Penulis
Intisari-Online.com - Baru-baru ini, seorang aktivis yang juga merupakan keponakan pemimpin tertinggi Iran ditangkap pasukan keamanan negara itu.
Dia adalah aktivis perampuan bernama Farideh Moradkhani (35), yang disebut-sebut pula selama bertahun-tahun telah menjadi 'duri' di pihak Ayatollah Khamenei.
Pasalnya, dia telah berkampanye untuk tujuan liberal yang bertentangan dengan teokrasi ketat yang dipaksakan pada bangsa oleh pamannya.
Farideh yang berkampanye untuk penghapusan hukuman mati, ditangkap di luar rumahnya pada Jumat pekan lalu.
Berita penangkapan aktivis perempuan itu pertama kali dipublikasikan The Telegraph, Senin (17/1/2022).
Menurut Human Rights Activists News Agency (HRANA) Iran, keponakan Khamenei itu dibawa ke penjara Evin yang terkenal kejam.
Mengenai penjara Evin, penjara ini dikenal sebagai penjara paling menyeramkan di Iran.
Itu adalah penjara yang dibangun pada 1972 di bawah rezim Shah Iran Mohammad Reza Pahlavi, menjadi menjadi tempat penahanan dan penyiksaan bagi para lawan-lawan politiknya.
Penjara Evin pernah digunakan untuk menahan, menyiksa dan mengeksekusi ribuan tahanan politik lawan Pahlavi, termasuk pendukung Organisasi Rakyat Mujadihidin Iran.
Hingga kini, reputasi yang berada di kaki pegunungan Alborz di sebelah utara ibu kota Teheran ini masih begitu menyeramkan.
Sejumlah tahanan memberikan kesaksian tentang bagaimana menyeramkan dan kejamnya penjara ini memperlakukan para tahanan.
Salah satunya disampaikan Marina Nemat, wanita yang ditangkap karena setiap hari mengikuti unjuk rasa anti-pemerintahan Islam yang didirikan Ayatullah Khomenei sejak Revolusi 1979.

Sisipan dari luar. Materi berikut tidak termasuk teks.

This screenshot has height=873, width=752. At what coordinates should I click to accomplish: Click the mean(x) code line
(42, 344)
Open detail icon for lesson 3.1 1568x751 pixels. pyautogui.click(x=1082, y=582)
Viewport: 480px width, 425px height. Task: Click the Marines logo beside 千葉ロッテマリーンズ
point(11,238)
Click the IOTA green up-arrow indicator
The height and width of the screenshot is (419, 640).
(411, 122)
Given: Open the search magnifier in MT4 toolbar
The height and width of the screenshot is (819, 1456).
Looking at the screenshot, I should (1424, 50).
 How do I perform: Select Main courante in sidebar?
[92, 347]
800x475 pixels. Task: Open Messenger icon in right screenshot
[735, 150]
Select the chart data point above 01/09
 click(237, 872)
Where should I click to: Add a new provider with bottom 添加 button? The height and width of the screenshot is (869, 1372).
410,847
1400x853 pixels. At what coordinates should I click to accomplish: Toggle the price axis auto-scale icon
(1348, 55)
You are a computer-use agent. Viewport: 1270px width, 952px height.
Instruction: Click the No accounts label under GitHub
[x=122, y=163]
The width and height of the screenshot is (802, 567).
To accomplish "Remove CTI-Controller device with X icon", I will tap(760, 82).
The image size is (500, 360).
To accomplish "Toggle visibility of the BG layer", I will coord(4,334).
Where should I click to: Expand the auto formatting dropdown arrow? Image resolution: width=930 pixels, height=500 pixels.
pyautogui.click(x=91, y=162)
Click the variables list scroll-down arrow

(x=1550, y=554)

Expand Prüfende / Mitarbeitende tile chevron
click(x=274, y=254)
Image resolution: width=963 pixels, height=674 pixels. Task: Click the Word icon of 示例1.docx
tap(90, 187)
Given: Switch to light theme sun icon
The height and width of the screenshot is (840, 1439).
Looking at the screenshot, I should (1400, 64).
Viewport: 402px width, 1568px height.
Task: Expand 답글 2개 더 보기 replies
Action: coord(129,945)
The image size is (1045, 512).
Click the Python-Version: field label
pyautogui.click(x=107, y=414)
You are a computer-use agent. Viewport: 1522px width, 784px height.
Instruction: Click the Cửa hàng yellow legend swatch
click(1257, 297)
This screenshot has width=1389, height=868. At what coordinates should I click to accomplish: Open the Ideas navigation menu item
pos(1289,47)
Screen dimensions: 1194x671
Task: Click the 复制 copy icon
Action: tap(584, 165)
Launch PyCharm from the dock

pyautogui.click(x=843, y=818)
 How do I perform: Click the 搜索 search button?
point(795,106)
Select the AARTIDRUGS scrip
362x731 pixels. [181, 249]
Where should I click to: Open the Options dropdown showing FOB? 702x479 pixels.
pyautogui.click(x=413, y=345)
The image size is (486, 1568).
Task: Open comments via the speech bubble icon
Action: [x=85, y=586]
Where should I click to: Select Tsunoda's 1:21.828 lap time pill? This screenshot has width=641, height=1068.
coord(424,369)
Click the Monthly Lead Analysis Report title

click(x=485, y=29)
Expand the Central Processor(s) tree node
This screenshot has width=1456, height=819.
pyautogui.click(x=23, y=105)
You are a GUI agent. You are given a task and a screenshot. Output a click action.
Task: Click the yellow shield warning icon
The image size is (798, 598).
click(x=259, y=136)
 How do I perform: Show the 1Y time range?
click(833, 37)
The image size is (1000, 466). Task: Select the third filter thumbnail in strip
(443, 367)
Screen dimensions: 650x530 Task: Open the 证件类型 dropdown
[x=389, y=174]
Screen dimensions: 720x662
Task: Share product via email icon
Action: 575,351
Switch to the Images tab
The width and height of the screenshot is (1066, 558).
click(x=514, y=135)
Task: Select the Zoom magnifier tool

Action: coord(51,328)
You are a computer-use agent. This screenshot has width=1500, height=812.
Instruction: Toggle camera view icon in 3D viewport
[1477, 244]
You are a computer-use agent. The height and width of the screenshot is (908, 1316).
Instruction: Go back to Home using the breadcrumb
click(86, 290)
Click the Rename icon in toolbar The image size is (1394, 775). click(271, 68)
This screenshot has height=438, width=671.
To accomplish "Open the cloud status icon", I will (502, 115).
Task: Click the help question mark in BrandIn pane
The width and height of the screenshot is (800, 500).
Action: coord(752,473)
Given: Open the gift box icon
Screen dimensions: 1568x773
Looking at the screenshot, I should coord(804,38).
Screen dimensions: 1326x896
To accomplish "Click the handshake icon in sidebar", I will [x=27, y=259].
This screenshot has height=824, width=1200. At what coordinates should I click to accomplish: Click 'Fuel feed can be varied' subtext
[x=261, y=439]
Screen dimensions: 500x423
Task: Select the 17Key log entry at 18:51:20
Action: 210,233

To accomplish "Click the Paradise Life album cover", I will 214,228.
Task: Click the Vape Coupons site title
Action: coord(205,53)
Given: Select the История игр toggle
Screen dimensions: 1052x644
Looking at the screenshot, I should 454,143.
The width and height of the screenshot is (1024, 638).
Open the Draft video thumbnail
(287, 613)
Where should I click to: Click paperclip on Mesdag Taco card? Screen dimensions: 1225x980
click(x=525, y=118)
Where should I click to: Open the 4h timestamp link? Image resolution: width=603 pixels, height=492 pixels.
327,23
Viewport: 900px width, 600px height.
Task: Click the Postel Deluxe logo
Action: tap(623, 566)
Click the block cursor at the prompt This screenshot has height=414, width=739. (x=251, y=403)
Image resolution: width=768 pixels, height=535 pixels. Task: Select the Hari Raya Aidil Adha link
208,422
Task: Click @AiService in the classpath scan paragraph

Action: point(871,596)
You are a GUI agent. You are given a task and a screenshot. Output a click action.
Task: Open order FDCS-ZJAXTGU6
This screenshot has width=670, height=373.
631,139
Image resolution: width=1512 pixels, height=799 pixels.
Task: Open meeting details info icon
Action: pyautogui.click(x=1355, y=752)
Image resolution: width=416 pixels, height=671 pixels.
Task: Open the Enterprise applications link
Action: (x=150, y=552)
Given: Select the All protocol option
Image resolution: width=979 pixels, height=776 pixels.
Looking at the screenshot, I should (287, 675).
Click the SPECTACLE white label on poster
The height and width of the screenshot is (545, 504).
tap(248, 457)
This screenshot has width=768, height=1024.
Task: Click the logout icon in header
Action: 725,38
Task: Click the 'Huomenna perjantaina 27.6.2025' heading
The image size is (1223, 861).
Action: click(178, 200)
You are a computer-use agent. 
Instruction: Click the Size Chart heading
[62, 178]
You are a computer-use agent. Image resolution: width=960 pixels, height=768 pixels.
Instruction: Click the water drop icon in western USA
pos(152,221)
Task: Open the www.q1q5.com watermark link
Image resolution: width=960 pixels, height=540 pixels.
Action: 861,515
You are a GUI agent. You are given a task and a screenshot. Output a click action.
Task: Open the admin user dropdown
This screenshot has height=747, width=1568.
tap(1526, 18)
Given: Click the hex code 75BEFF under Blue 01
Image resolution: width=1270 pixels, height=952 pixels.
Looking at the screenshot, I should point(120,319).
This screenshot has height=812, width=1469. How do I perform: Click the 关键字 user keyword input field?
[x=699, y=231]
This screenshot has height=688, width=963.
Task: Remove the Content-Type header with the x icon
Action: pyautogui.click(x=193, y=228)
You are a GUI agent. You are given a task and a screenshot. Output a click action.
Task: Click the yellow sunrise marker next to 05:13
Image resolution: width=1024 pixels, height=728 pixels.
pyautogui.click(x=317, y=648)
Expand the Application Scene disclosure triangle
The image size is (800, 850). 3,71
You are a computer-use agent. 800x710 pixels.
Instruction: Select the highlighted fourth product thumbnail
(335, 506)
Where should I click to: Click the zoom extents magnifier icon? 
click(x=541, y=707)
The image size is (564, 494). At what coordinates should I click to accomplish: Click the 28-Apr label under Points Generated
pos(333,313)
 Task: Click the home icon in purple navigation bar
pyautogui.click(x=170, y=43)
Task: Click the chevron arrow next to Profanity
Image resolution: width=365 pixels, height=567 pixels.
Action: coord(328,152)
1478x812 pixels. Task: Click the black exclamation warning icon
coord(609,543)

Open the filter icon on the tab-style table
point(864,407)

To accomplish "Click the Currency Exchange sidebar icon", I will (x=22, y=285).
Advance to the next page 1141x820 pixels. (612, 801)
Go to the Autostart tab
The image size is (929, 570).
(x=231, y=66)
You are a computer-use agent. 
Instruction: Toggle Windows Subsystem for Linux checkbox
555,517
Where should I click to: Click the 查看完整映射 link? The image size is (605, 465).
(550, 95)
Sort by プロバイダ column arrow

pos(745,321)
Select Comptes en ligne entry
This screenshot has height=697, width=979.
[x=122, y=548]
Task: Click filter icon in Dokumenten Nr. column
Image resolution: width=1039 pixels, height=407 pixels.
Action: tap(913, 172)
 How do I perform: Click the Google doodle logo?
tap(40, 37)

Kepada Sky News, Desember 2017, Nemat mengisahkan penahanannya yang dimulai pada 15 Januari 1982, ketika ia masih berusia 16 tahun.
Ia menceritakan bahwa pada hari ia ditangkap, dirinya mengalami penyiksaan yang paling sering dilakukan sipir penjara di Timur Tengah.
Telapak kakinya dipukuli dengan kabel hingga seluruh kakinya membengkak seperti balon merah.
“Mereka melakukan itu karena seluruh syaraf manusia berujung di telapak kaki. Dengan setiap hantaman kabel, syaraf saya seperti meledak,” kata Nemat.
Tak hanya penyiksaan fisik, wanita itu juga dipaksa berpindah keyakinan.
Lima bulan setelah ditangkap, seorang sipir memaksanya pindah dari Kristen ke Islam dengan ancaman keluarga dan kekasihnya akan dibunuh jika ia menolak.
“Dalam satu hari, saya kehilangan kebebasan, keluarga, agama, nama dan martabat,” kenang Nemat.
Dia bertahan di penjara Evin selama dua tahun sebelum akhirnya berhasil melarikan diri ke Kanada.
Selama dua tahun itu, Nemat berusaha agar tetap waras dengan meyakini bahwa ada orang-orang di luar penjara menantinya.
“Karena saya yakin selalu ada orang di luar penjara yang menanti saya," ungkapnya.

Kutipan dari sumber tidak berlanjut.